> **Your objective**: Find the string "column" in the records. Copy every line it appears in.

> **Input**:
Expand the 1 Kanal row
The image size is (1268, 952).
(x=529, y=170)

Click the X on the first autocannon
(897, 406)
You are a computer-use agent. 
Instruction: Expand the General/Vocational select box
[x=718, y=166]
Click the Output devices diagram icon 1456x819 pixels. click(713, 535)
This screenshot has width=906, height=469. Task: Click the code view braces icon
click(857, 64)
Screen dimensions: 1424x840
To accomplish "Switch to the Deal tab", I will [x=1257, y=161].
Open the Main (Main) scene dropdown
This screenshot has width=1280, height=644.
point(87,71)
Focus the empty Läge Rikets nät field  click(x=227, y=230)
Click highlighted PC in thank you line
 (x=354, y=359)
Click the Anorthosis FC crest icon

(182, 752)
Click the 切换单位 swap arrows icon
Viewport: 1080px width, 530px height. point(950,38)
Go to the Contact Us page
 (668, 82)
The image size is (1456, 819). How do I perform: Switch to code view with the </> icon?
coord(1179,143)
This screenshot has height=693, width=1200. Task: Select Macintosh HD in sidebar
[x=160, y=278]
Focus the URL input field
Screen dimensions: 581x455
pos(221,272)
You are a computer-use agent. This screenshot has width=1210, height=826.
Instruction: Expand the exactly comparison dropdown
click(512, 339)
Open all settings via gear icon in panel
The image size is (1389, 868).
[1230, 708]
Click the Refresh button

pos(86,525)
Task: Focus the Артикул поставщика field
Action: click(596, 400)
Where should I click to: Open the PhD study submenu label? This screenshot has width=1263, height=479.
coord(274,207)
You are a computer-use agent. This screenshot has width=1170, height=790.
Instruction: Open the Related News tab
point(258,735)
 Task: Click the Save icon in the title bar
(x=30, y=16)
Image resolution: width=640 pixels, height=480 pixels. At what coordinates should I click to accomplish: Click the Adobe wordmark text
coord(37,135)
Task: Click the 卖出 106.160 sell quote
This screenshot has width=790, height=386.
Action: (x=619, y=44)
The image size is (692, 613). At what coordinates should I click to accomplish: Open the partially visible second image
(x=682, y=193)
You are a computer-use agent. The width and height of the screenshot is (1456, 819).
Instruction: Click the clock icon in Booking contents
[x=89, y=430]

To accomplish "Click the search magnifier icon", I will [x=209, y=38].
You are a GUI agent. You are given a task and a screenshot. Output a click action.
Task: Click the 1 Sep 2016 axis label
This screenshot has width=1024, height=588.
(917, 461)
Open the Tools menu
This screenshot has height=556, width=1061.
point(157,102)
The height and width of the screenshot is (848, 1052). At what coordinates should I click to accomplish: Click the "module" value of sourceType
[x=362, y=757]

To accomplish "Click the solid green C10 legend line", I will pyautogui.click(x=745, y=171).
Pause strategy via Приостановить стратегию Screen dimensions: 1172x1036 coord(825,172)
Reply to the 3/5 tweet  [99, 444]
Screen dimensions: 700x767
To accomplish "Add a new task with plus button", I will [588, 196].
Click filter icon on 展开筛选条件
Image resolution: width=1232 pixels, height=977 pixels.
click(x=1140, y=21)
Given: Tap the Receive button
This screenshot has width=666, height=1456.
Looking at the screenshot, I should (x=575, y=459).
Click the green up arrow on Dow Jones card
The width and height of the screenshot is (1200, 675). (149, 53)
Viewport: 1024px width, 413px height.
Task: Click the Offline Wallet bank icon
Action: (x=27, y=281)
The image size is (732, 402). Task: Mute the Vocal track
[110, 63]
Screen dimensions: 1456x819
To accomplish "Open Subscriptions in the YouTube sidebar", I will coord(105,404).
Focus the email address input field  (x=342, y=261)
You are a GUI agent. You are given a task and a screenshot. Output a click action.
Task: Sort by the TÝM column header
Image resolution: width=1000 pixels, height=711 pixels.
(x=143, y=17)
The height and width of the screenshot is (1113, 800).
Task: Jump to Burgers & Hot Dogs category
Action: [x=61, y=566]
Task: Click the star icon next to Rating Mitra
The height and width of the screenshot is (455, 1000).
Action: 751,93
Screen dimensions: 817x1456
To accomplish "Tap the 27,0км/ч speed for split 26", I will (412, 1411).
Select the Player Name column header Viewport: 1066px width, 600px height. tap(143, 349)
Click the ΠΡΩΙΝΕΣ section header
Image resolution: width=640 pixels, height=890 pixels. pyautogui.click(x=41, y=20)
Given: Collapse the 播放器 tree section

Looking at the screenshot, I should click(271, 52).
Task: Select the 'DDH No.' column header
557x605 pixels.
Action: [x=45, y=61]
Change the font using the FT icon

> **Reply**:
Task: Sort by the TÝM column header
Select the Player Name column header Viewport: 1066px width, 600px height. tap(143, 349)
Task: Select the 'DDH No.' column header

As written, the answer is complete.